Every year, families around the world get together to celebrate ‘International Babywearing Week‘. What is it, you might ask? And why the need to celebrate what is actually something simple: carrying your child? Is there anything novel about that?
For thousands of years, women carried their babies everywhere: in the house, at work, outside… It was the best – and possibly the only way – to keep them safe and warm. Then it became usual to place babies in various contraptions away from their mothers – from buggies to car seats, rocking chairs, cots, even walkers. As usual with these things, you might have noticed that the tide is turning. More and more parents (re)-discover that it is practical and convenient to carry their baby. And it is actually a good thing.
Parents can be at a loss to understand their newborn. Why is he fussing? Is he hungry, tired, does he need a clean nappy? Carrying your baby close helps you understand his signs much quicker, establishing the early foundations of communication and satisfying his needs before he gets to the full-on cries. A much nicer experience for the whole family.

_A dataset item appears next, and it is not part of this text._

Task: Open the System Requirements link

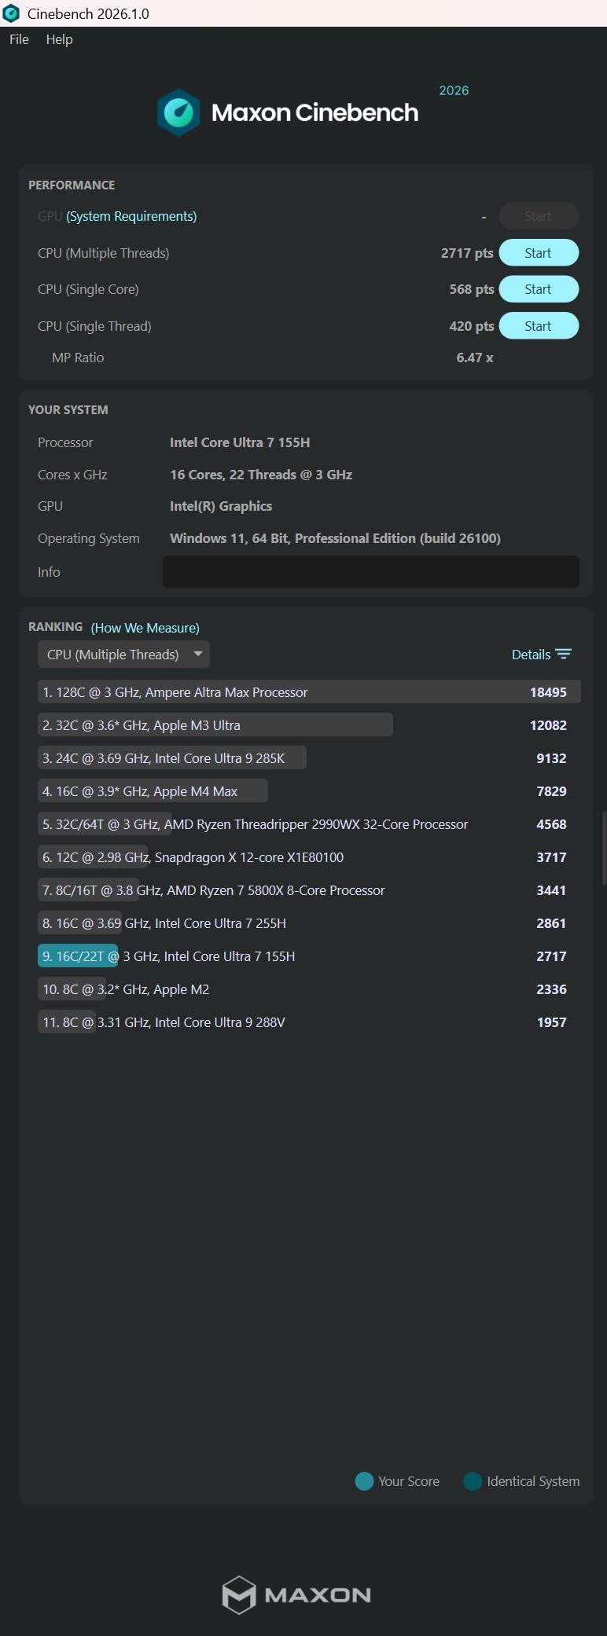Action: tap(131, 215)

The extra cuddles and closeness give the baby just the reassurance he needs to transition from the womb to the ouside world. It can be bright and noisy out there but snuggled up against mummy or daddy’s chest, it’s alright. The closeness allows baby to sense his parents’ reactions much better and gradually makes sense of his experiences.

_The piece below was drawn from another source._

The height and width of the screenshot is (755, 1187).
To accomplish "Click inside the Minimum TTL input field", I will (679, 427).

If you have to be separated from your baby for work or other reasons, carrying him closely in a baby sling while you are with him – perhaps on the way to nursery – is a good way to catch up on closeness. It is also true for working fathers who might not be able to see their little one as much as they want during the week. A baby sling is not just for parents: try lending a baby carrier to your childminder and show her how you use it. She will be able to comfort your baby throughout the day even if she has other children to care for.
‘Babywearing’ is not just for newborns and babies. There are numerous child carriers designed to fit toddlers. They allow you to carry your child right up to about 20kg (45lb). You can help him catch a nap on your back in the middle of a busy day, or encourage him to walk independently knowing that if he gets too tired, you can pop him on your back. A baby sling is a good way to keep young children safe in busy surroundings – at the market or when you’re travelling on public transport for example. Perched on your back, they have a good view of their surroundings (probably less scary that if they were much lower on the ground, surrounded by what must surely seem like giants!).
So why celebrate International Babywearing Week? Because parents all around the world are choosing to parent their children a different way, a way that suits the whole family. Because carrying their baby or their toddler in a comfortable baby carrier allows parents to live the life they want to live with their child.